## WHAT TO DO
Among the records below, find the line with "The width and" and the line with "The image size is (349, 488).". Set down both and every line between, exactly and with no pictures, but nothing else.
※ ※ ※
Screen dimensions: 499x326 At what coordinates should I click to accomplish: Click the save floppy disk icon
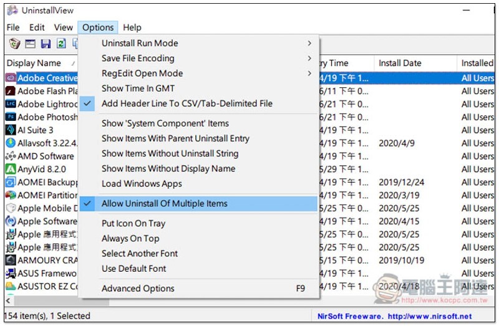pyautogui.click(x=46, y=44)
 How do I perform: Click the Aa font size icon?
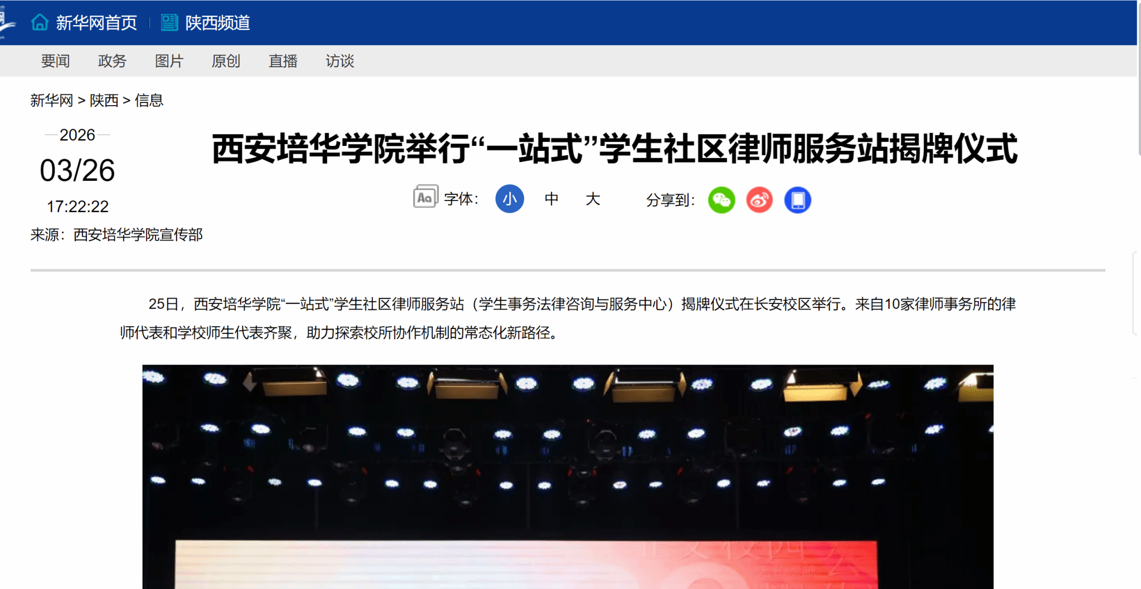[426, 197]
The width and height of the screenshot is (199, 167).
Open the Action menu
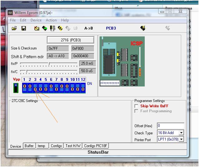click(x=51, y=20)
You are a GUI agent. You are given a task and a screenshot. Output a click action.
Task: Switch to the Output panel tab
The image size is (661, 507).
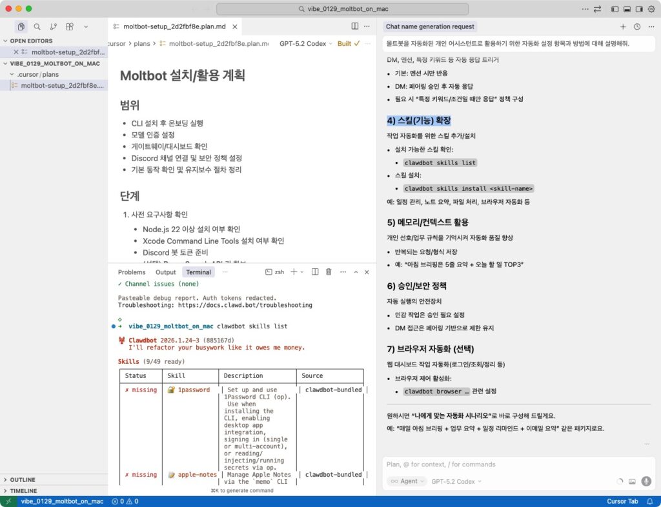[x=165, y=272]
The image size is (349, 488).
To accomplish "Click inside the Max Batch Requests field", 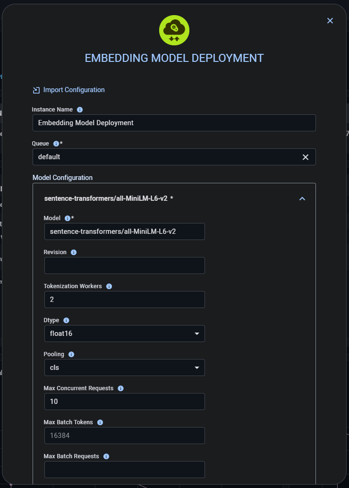I will pos(124,469).
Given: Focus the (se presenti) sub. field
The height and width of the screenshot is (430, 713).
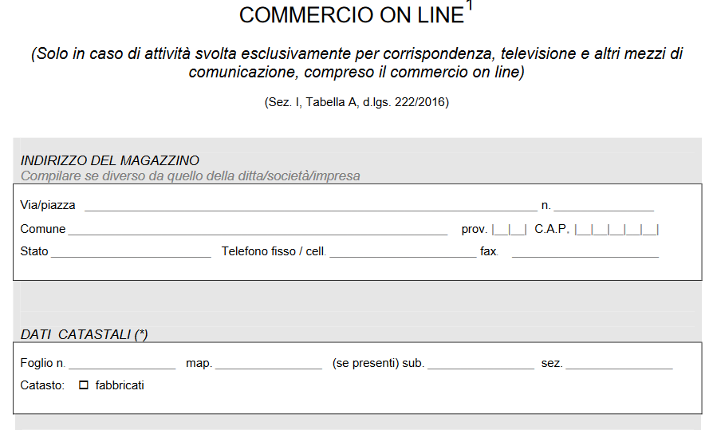Looking at the screenshot, I should (x=480, y=364).

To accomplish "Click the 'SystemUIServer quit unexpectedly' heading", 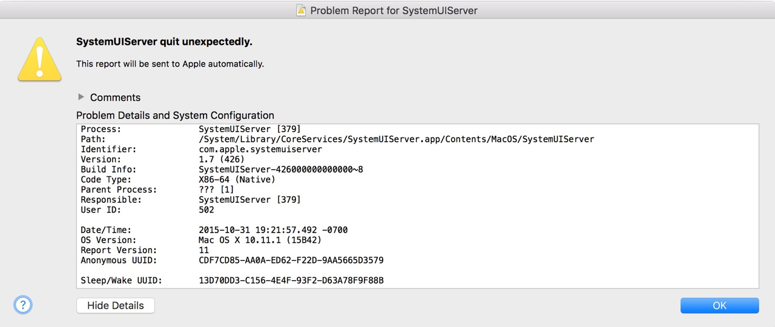I will coord(164,42).
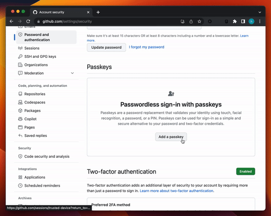Open the Chrome three-dot menu
Image resolution: width=271 pixels, height=216 pixels.
(260, 21)
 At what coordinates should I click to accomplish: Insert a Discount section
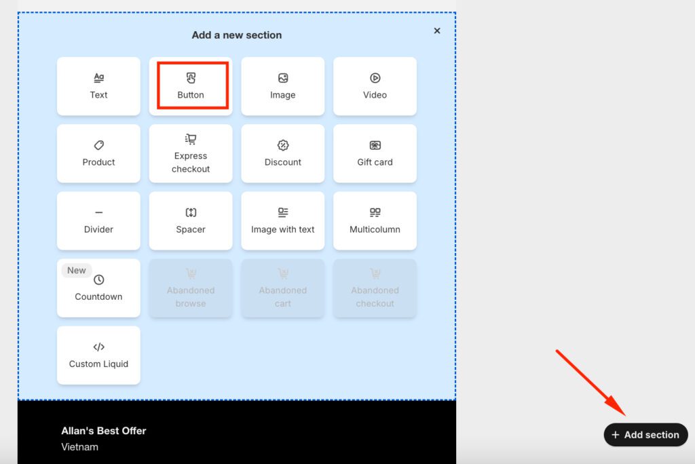point(282,153)
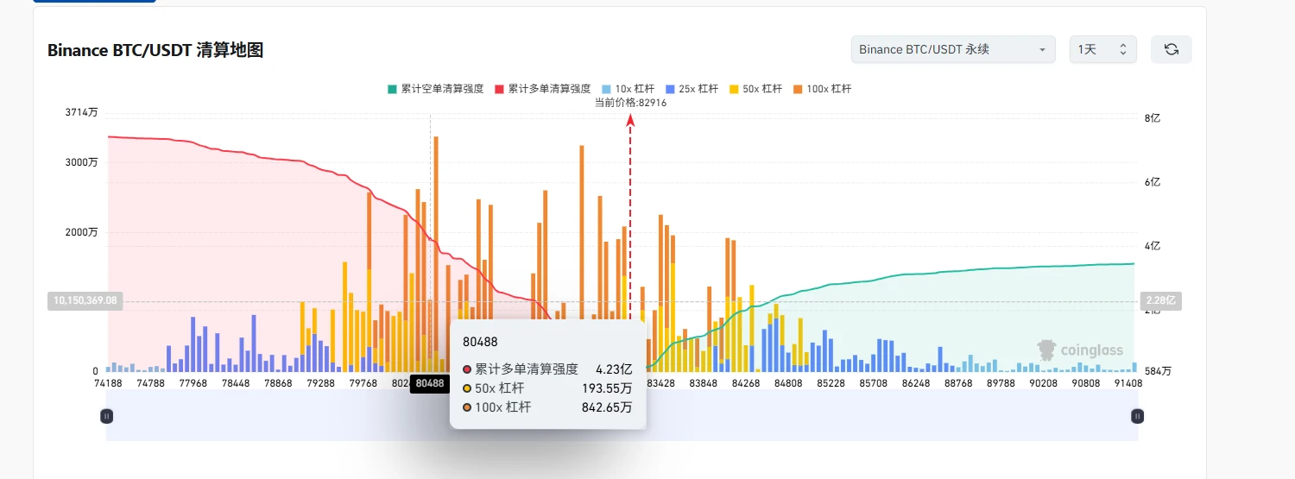Viewport: 1295px width, 479px height.
Task: Open the 1天 time range selector
Action: (1102, 49)
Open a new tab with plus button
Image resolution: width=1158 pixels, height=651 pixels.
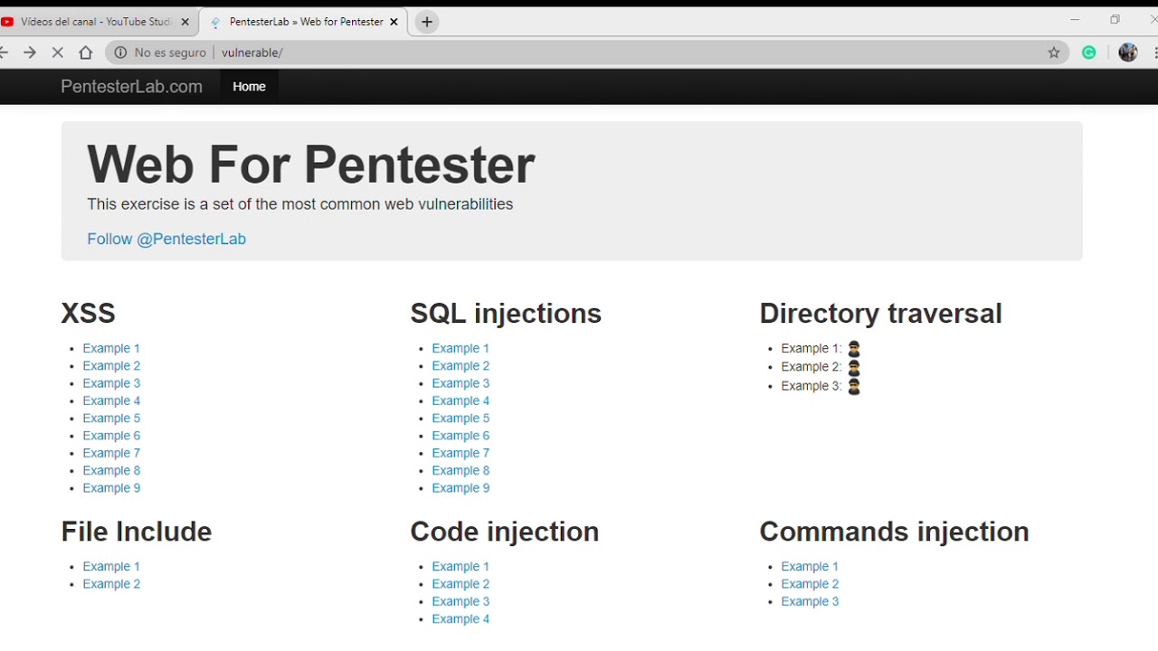pyautogui.click(x=427, y=22)
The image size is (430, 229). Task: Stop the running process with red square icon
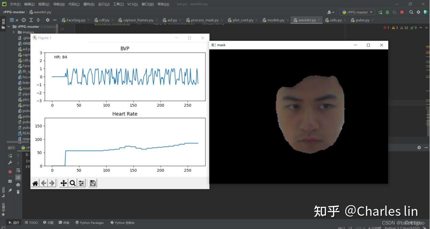pyautogui.click(x=402, y=12)
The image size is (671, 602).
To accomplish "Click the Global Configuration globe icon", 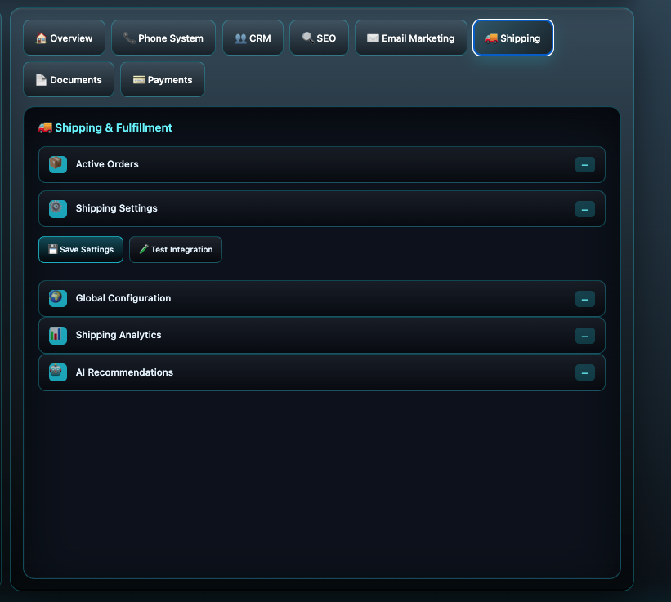I will [57, 298].
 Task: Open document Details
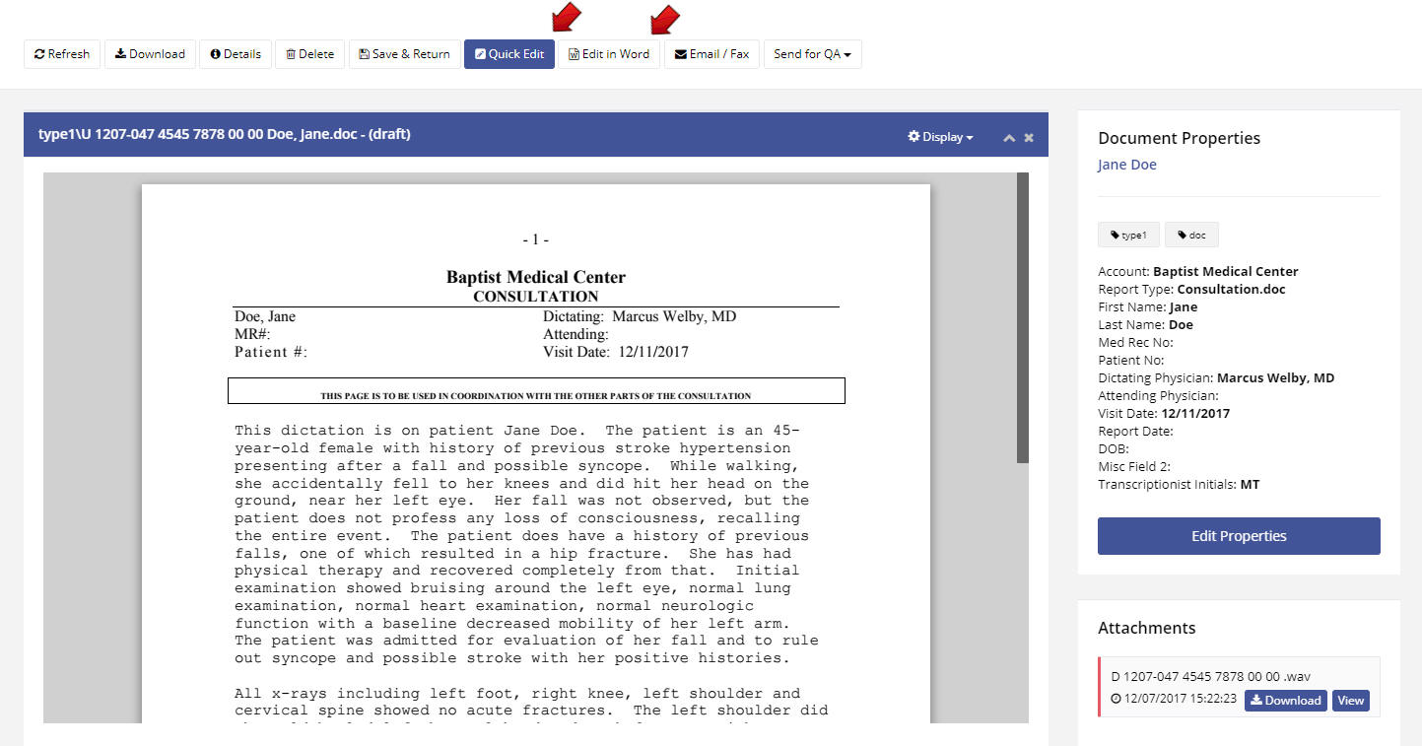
※ ※ ※
## ANSWER FOR THE TASK
The width and height of the screenshot is (199, 167).
Open the Action menu
click(x=51, y=20)
You are a GUI agent. You are given a task and a screenshot. Output a click action.
Task: Switch to the Output panel tab
The image size is (661, 507).
[x=165, y=272]
The image size is (349, 488).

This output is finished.